A corrida em trilha está se desenvolvendo também como esporte competitivo de alta performance. O Congresso da IAAF (Associação Internacional de Federações de Atletismo) de agosto de 2014 reconheceu a modalidade.

Por esse motivo, pela primeira vez, a CBAt (Confederação Brasileira de Atletismo) se envolveu na convocação de uma equipe pare representar o país, no Mundial de Portugal, no ano passado. O treinador foi o próprio Sidney Togumi.

Nos arredores de Braga, numa belíssima região, a equipe brasileira masculina ficou em 13º lugar, em primeiro entre os países das Américas, à frente de Venezuela (14º) e Estados Unidos (15º). A soma dos tempos dos três melhores brasileiros resultou em 32h37min23s. Cada país foi representado por seis atletas. A França venceu, com 25h37min10s, e triunfou também no feminino. O percurso foi de 85km. Os resultados dos brasileiros que valeram foram de Cleverson Secchi, Francisco Santos e Hamilton Miragaia.

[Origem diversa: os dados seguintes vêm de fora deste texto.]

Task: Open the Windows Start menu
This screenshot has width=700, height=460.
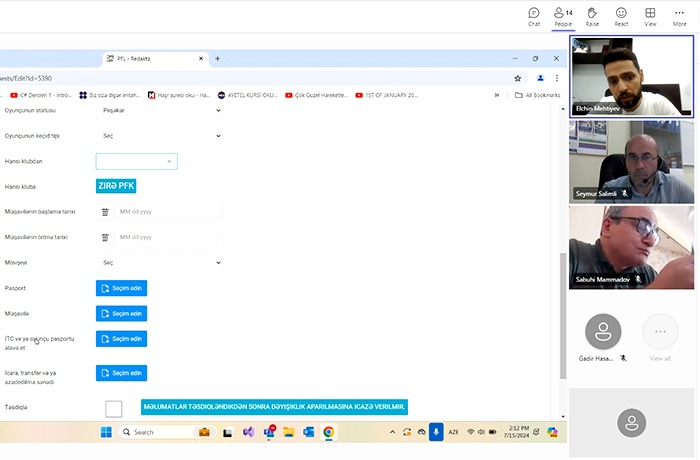Action: [104, 432]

Wellington Bezerra, corredor especializado no asfalto, campeão do Circuito Caixa de 2016, tem boas lembranças de suas incursões na montanha. “Para o amador, a corrida em montanha é algo como uma brincadeira. Vai distrair a mente. É aventura, é algo que incrementa sua qualidade de vida, porque o corredor vai percorrer pasto de boi, vai passar por dentro de riacho, vai ouvir barulhos de bichos. É muito gostoso. Acho que é um ramo da corrida que vai pegar”.

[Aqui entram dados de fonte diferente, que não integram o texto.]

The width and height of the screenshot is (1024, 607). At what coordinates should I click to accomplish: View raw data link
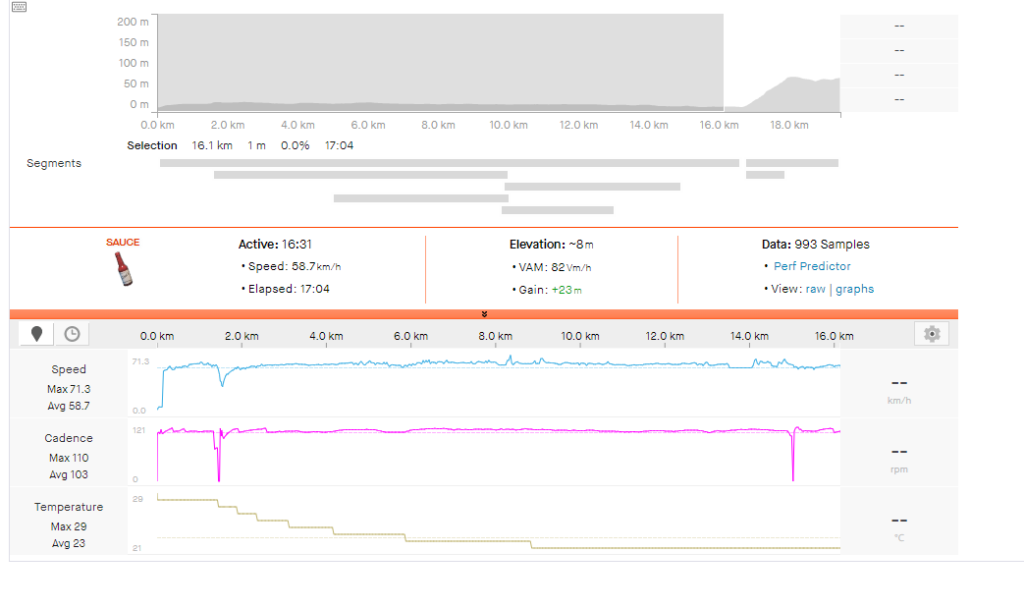tap(815, 289)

Bezerra participou do Sul-Americano de Cajamarca, no Peru, depois de ter se destacado em alguns Campeonatos Brasileiros, em Monteiro Lobato e Santo Antônio do Pinhal (respectivamente, Vale do Paraíba e Serra da Mantiqueira, em São Paulo).

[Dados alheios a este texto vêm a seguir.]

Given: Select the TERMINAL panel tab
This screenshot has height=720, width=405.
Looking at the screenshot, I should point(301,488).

Ao encarar os 2750m daquele ponto da Cordilheira Oriental dos Andes, o pernambucano percebeu que o buraco “era mais em cima”. “Não fizemos uma preparação adequada. Chegamos na sexta para competir no domingo, não me adaptei à altitude. Além disso, sou muito alto para correr na montanha. Tenho 1,88m, pernas muito grandes. A alavanca do corpo é difícil, tenho que baixar muito o quadril”.

Como diz Togumi, no entanto, os corredores amadores, aqueles que nunca brigarão pela ponta, são os que mais curtem as montanhas. “Gosto das provas mais longas. Em subidas, trechos mais longos, consigo olhar e apreciar a paisagem. O efeito de terapia não é uma exclusividade da corrida em montanha. A corrida no asfalto também propicia isso. Mas esse bem estar é um bem exclusivamente seu, é particular do corredor. E cada um tem a opção de correr onde se sente melhor”.